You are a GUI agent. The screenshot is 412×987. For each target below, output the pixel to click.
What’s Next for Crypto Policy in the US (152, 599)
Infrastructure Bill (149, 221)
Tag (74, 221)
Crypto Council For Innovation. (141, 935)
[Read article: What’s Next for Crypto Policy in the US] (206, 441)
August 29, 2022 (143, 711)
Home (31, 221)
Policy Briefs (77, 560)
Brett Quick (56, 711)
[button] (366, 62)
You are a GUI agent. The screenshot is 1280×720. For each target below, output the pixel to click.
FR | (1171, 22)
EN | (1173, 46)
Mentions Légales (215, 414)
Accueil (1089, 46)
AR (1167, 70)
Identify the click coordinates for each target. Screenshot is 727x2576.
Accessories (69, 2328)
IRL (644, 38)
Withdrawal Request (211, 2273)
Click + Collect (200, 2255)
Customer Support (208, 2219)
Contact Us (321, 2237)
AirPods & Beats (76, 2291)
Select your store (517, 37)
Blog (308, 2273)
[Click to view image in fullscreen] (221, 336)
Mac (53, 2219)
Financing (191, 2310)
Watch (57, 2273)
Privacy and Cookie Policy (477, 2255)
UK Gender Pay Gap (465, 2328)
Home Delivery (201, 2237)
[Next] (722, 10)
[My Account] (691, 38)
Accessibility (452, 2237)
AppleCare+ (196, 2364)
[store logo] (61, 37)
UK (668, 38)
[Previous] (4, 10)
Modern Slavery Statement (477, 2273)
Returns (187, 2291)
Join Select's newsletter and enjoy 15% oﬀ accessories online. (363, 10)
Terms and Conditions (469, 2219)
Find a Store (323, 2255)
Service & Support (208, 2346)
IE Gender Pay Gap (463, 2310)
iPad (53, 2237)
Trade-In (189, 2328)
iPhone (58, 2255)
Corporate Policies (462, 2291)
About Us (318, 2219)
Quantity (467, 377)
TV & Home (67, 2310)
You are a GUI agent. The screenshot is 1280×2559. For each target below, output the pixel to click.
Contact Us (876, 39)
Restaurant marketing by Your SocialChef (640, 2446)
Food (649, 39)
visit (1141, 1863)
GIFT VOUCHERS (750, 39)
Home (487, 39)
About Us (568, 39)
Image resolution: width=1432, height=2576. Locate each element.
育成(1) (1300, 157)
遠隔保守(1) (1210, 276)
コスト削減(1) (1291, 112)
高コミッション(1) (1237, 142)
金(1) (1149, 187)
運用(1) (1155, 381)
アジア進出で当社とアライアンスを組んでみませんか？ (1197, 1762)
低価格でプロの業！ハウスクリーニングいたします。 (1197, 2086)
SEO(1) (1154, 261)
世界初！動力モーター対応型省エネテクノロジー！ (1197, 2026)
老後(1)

*****

What this task involves: Set down each line of the material verbatim, from the first line through the line that contains "AR (1167, 70)".

Response area:
You are a GUI agent. The screenshot is 412×987. For each target below, output the pixel to click.
What’s Next for Crypto Policy in the US (152, 599)
Infrastructure Bill (149, 221)
Tag (74, 221)
Crypto Council For Innovation. (141, 935)
[Read article: What’s Next for Crypto Policy in the US] (206, 441)
August 29, 2022 (143, 711)
Home (31, 221)
Policy Briefs (77, 560)
Brett Quick (56, 711)
[button] (366, 62)
You are a GUI agent. The screenshot is 1280×720. For each target below, output the pixel to click.
FR | (1171, 22)
EN | (1173, 46)
Mentions Légales (215, 414)
Accueil (1089, 46)
AR (1167, 70)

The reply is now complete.